Es dürfte niemanden überraschen, wenn die türkische Regierung sich da nicht angesprochen fühlt, da sie den Einsatz der Armee in Afrin als “Terrrorbekämpfung” bezeichnet, der außerhalb der UN-Resolution läge. Eine solche Begründung wird jedoch die internationale Öffentlichkeit nicht überzeugen. Denn mit einer ähnlichen Begründung bombardiert das syrische Regime Ost-Ghouta, von wo die Gefahr ausgehe. Und die hier ins Spiel gebrachte Gefährdung ist im Gegensatz zu der Gefahrdefinition der Türkei viel konkreter. In Ost-Ghouta herrschen die von Saudi Arabien unterstützte “Islamische Armee” und teilweise die Al-Nusra, die Hunderte Raketen auf Damaskus abgeworfen und mehrere Hundert Zivilisten getötet haben.
Ob der UN-Beschluss umgesetzt wird, bleibt abzuwarten. Es ist damit zu rechnen, dass Diskussionen über die Einhaltung der Feuerpause und über einen eventuellen Einmarsch von Milizen in Afrin, die der Iran unterstüzt, die Tagesordnung bestimmen werden. Es fällt auf, dass in der UN-Resolution die Eskalation der Konflikte in Syrien als “besorgniserregend” bezeichnet werden. Auch der UN-Sonderbotschafter in Syrien, Staffan De Mistura, stufte die momentane Situation kürzlich als die “gefährlichste in den letzten vier Jahren” ein. Die Entwicklungen im letzten Monat zeigen, dass seine Feststellung nicht haltlos ist. Die Operationen der Regimekräfte in Ost-Ghouta und Idlib oder die syrisch-russische Offensive gegen die Demokratische Kräfte Syriens Dair As-Sour und die darauf folgenden US-amerikanischen Luftschläge als Antwort darauf, wobei Hunderte Soldaten getötet worden sein sollen, die Angriffe Israels gegen Syrien und der Abschuss eines israelischen Luftjets durch Syrien, die türkische Offensive in Afrin und die durch den Iran und das Regime unterstützte Verlegung von Kräften – all das macht die Region zu einer tickenden Zeitbombe.
Der Krieg in Syrien wurde lange Zeit als ein “Stellvertreter-Krieg” bezeichnet, weil die Kräfte, die dort um die Vormachtstellung kämpfen, sich bisher nicht unmittelbar gegenüberstanden. Dieser Konflikt entwickelt sich immer mehr zu einem Krieg, bei dem die “eigentlichen” Parteien gegenüberstehen werden. Diese “eigentlichen” Kriegsparteien, allen voran die USA und Rußland, beteuern zwar immer wieder, es gebe nur die Möglichkeit einer politischen Lösung.

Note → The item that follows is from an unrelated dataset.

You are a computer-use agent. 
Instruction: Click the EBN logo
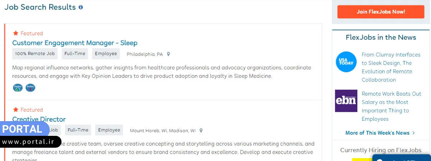pos(346,101)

Wenn es aber darum geht, ihren Einfluss in Syrien in der Nach-IS-Ära zu gestalten, scheuen sie vor einer militärischen Auseinandersetzung nicht zurück.
Unter diesen Bedingungen wird selbst die UN-Resolution zu einem Instrument dieses Konflikts. Es ist offensichtlich, dass es den USA und den anderen Westmächten nicht um Zivilisten geht. Mit ihrer Propaganda über zivile Opfer versuchen sie das Assad-Regime bei seiner Offensive gegen die Dschihadisten-Hochburgen in die Enge zu treiben und ihre Legitimität in Frage zu stellen. Andererseits versucht Rußland seine Stellung auszunutzen, um dem Regime Zeit zu verschaffen und stimmte deshalb der Resolution zu. Unabhängigkeit von der Frage der Umsetzbarkeit der Waffenruhe stellt sie höchstens eine kurze Feuerpause dar, auch wenn sie für die Menschen vor Ort lebenswichtig ist. Denn ohne einen Rückzug der Staaten aus der Region, die Syrien zu einem Labor und Testfeld für ihre neuesten Waffen gemacht haben, wird keine Waffenruhe zu einer demokratischen und friedlichen Lösung beitragen.